Each time I've visited Barcelona, I've found comforting echoes of Toronto. Both cities draw creative souls from around the globe, creating pockets of diversity and unexpected familiarity. Both have neighbourhoods with distinct personalities, where you can feel the shift in energy just by crossing an invisible boundary from one to the next. When you've learned to navigate one cosmopolitan city, you carry that knowledge with you like a skeleton key.

But let's talk about the challenges, because they're equally real. Language sits at the top of my list—while I've committed to learning Spanish and Catalan, I know there will be moments of frustration and misunderstanding. Barcelona's international character makes English workable in many situations, but the deeper connections I'm seeking will require more.

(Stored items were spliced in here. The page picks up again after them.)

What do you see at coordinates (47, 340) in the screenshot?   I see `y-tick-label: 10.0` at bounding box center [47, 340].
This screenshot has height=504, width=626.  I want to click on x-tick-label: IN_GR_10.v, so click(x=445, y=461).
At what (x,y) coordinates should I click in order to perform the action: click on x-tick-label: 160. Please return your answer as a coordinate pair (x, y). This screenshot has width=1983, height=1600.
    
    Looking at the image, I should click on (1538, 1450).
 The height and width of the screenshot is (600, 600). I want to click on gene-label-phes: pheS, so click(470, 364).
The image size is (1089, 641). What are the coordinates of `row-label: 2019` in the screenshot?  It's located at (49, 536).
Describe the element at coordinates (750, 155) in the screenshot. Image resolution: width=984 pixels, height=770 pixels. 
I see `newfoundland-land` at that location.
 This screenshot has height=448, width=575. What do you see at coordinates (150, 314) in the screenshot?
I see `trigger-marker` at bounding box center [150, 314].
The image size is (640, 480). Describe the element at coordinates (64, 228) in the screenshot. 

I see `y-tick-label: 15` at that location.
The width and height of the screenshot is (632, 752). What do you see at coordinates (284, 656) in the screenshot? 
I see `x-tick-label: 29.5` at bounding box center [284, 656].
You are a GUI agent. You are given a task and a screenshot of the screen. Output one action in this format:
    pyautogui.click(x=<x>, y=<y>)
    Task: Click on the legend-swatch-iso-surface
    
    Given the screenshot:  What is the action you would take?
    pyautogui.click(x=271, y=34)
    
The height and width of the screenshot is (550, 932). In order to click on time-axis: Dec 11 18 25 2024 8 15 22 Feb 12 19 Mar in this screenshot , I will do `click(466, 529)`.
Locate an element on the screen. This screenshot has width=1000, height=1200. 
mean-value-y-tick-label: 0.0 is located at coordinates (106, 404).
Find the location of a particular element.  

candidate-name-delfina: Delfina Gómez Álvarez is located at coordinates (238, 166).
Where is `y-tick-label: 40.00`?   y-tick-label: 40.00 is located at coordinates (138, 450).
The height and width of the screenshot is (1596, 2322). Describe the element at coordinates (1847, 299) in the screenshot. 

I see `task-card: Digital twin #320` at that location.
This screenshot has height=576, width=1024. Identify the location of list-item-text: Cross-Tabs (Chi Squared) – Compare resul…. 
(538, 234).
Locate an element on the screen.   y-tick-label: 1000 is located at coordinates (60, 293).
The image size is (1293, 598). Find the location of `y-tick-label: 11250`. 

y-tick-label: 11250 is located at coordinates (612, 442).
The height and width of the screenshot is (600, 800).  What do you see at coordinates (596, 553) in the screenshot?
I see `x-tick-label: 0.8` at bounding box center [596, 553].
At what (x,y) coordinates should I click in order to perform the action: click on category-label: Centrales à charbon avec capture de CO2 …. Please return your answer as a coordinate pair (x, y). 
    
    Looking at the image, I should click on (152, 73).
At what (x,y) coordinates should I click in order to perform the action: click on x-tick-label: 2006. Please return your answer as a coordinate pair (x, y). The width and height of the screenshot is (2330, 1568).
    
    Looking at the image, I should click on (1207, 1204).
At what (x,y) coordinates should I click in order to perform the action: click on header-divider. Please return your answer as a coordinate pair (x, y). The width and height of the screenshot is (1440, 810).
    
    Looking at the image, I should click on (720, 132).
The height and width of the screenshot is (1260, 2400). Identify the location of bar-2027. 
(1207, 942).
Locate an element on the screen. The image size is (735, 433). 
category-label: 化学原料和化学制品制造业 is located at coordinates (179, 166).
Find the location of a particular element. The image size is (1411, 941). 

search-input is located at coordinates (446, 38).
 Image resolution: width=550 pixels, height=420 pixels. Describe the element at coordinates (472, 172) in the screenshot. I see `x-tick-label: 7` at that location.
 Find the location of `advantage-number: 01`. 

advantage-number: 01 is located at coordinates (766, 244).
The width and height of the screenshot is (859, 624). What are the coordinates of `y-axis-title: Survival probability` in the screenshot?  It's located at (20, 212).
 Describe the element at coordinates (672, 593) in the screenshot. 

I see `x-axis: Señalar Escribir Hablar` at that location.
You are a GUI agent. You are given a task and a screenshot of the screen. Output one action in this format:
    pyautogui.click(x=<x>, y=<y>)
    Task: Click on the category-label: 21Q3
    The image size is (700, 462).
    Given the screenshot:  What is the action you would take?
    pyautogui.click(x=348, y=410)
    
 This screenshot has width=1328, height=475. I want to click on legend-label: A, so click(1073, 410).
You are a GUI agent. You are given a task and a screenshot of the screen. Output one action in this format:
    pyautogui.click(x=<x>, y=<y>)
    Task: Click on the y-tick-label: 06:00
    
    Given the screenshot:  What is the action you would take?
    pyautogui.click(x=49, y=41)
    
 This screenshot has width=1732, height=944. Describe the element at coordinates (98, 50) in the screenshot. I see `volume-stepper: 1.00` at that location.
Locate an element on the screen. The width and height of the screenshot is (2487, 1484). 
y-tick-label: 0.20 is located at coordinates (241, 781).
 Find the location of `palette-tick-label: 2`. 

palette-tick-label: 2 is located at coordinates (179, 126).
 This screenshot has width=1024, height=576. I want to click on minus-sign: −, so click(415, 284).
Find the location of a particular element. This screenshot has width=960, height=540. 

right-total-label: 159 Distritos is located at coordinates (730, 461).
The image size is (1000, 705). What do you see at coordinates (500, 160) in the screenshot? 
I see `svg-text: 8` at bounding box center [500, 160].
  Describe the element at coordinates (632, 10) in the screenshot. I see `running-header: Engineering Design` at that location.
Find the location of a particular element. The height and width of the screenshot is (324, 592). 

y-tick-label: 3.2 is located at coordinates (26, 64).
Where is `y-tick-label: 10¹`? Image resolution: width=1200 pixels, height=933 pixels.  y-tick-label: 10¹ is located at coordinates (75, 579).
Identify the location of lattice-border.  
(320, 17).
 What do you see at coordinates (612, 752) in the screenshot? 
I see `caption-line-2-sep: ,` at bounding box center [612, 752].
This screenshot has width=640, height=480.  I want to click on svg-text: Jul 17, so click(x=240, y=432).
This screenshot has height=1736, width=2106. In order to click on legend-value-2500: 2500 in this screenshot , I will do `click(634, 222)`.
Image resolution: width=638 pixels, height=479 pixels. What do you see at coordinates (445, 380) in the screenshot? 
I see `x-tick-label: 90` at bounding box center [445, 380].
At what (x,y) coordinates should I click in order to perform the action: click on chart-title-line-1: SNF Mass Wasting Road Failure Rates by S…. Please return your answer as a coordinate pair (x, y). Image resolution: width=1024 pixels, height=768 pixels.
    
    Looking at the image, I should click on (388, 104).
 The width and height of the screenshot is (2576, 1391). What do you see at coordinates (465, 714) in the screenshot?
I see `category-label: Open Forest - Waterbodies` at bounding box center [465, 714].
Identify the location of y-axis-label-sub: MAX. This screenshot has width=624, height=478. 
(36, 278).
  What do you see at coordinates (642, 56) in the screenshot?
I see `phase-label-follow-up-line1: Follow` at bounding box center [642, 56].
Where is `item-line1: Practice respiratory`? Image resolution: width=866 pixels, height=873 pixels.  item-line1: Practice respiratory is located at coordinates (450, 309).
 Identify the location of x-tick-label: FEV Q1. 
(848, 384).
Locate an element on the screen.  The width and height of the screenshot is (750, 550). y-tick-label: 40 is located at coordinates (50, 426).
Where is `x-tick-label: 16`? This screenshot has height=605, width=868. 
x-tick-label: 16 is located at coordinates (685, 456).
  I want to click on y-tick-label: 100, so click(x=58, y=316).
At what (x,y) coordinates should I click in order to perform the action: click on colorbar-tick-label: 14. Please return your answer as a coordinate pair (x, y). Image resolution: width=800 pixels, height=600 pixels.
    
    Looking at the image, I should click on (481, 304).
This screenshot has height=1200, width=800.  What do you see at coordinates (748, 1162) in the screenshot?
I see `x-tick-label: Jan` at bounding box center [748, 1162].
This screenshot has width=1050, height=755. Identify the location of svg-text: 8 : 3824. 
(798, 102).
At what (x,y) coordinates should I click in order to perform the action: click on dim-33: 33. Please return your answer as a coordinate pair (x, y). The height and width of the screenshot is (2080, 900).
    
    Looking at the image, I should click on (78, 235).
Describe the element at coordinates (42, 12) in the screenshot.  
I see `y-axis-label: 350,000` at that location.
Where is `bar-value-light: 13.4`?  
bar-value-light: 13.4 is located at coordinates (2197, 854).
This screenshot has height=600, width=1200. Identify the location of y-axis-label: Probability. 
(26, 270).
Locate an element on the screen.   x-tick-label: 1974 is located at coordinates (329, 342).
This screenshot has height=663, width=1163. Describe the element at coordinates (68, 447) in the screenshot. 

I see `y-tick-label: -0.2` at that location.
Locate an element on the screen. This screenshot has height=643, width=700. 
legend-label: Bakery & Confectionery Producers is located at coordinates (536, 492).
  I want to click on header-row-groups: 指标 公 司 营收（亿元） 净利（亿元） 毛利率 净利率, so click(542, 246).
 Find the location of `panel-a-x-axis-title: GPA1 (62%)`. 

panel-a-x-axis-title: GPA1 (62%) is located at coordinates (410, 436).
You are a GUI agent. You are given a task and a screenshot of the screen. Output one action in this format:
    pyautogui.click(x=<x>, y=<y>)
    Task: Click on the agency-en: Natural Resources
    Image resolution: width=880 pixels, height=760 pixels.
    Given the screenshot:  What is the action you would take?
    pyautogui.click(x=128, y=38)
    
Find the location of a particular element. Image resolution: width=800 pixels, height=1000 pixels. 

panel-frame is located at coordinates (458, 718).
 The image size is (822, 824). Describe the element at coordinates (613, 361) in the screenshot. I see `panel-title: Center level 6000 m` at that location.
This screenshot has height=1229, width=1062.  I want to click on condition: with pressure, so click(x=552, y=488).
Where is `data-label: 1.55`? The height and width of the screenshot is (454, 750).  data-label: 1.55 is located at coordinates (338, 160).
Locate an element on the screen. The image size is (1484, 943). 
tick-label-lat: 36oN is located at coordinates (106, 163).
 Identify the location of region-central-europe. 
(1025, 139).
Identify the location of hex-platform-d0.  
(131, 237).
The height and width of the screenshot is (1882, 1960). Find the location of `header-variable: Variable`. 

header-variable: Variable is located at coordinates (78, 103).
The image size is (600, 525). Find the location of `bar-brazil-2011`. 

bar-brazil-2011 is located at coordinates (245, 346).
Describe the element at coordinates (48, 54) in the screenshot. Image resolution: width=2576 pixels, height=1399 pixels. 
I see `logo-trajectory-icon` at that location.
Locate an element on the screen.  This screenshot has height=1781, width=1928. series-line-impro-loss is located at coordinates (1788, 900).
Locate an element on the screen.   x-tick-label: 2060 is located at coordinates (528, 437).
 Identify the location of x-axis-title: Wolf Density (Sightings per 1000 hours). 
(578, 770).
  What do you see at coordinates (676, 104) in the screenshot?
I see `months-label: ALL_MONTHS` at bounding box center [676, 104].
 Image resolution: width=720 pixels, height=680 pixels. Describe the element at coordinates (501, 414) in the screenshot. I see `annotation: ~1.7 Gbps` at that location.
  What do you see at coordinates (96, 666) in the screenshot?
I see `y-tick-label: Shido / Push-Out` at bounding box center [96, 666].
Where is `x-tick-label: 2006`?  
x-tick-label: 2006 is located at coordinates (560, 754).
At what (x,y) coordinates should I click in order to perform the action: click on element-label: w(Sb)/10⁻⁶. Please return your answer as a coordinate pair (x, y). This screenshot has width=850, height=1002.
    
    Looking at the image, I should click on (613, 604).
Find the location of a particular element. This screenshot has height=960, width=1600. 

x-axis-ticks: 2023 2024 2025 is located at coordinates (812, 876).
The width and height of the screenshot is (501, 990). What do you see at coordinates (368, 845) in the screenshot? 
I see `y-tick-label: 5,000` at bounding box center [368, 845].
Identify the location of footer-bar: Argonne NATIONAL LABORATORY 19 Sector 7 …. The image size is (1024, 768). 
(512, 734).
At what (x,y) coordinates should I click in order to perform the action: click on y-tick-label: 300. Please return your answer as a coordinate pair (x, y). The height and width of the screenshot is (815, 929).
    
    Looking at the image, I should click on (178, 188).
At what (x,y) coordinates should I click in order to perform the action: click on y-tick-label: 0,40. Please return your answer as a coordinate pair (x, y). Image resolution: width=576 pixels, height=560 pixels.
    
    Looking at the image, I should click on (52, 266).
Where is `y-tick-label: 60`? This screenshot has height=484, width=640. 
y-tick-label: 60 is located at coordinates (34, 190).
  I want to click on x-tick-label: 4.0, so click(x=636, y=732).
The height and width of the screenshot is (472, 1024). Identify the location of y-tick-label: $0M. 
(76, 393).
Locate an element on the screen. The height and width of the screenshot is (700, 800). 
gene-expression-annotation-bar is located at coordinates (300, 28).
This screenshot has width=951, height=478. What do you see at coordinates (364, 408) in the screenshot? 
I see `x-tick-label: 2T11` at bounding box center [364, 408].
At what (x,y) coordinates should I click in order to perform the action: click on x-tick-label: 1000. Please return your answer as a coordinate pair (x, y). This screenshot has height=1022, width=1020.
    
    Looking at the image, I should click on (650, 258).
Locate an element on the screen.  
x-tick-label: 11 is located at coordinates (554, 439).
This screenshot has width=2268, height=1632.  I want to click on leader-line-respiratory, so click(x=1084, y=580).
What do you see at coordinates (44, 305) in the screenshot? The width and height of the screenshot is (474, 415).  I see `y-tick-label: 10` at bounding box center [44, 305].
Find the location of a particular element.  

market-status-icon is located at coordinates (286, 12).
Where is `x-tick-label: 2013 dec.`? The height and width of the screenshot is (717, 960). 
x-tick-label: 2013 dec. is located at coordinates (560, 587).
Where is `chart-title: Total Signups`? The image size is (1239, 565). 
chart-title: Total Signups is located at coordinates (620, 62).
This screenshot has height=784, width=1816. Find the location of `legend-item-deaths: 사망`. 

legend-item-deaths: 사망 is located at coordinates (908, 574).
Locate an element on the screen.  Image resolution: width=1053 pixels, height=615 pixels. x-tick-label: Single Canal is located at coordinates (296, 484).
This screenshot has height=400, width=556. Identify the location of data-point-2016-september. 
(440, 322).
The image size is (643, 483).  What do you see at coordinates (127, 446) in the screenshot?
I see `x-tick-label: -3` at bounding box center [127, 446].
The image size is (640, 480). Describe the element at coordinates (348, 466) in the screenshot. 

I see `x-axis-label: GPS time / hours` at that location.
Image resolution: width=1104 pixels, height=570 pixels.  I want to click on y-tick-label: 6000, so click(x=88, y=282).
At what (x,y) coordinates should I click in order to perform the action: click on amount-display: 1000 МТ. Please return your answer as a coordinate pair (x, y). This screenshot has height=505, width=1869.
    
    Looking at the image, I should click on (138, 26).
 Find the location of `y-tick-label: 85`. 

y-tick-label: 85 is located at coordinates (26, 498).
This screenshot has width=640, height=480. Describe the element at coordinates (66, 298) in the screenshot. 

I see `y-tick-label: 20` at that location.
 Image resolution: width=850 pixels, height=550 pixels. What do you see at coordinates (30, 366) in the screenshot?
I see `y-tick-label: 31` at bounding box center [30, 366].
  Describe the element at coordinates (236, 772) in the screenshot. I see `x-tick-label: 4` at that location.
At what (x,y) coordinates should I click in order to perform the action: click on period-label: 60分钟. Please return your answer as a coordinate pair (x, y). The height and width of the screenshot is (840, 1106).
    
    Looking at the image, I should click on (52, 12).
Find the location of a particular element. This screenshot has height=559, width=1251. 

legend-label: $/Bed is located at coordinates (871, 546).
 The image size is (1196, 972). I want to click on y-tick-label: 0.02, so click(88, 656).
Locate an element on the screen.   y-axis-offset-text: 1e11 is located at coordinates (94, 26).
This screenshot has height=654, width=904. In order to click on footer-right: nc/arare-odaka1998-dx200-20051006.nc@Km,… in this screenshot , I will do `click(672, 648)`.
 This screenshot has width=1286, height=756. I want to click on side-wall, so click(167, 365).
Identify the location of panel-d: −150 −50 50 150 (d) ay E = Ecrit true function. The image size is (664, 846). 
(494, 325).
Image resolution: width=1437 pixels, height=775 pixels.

There's also the reality that visiting for two weeks offers a fundamentally different experience than living somewhere for months. Tourist eyes see differently than resident eyes. I'm preparing for the inevitable moment when the honeymoon phase ends and I encounter the ordinary frustrations that come with any place—bureaucratic puzzles, cultural misunderstandings, the peculiar loneliness that can emerge even in bustling streets.

Perhaps the hardest part is what we leave behind. I've spent enough time away from Toronto to know the particular ache of missing my mother's spontaneous visits, the comfort of my cats curled against me during winter evenings, the shorthand understanding that exists with old friends. Some connections simply don't translate to video calls, no matter how good the internet connection.

If you're considering a similar path, I'd offer this: start with honest self-assessment. Are you comfortable with ambiguity and adapting your expectations? Can you find joy in the process of figuring things out rather than getting everything right immediately? The people I've seen thrive in dual-continent lives aren't necessarily the most organized or the most adventurous—they're the most flexible, the ones who can laugh at their own mistakes and find the lesson in each unexpected turn.

“What were the exact reasons driving your decision to move seasonally? Was it primarily for creative inspiration or were there other factors?”

When I first considered splitting my time between continents, I framed it primarily as a creative pilgrimage—seeking the particular quality of Mediterranean light that has inspired artists for centuries, the architectural wonders of Gaudí, the literary ghosts that haunt Barcelona's Gothic Quarter.

Those reasons remain true, but as I've reflected more deeply, I've recognized something equally important: I'm seeking a different quality of conversation.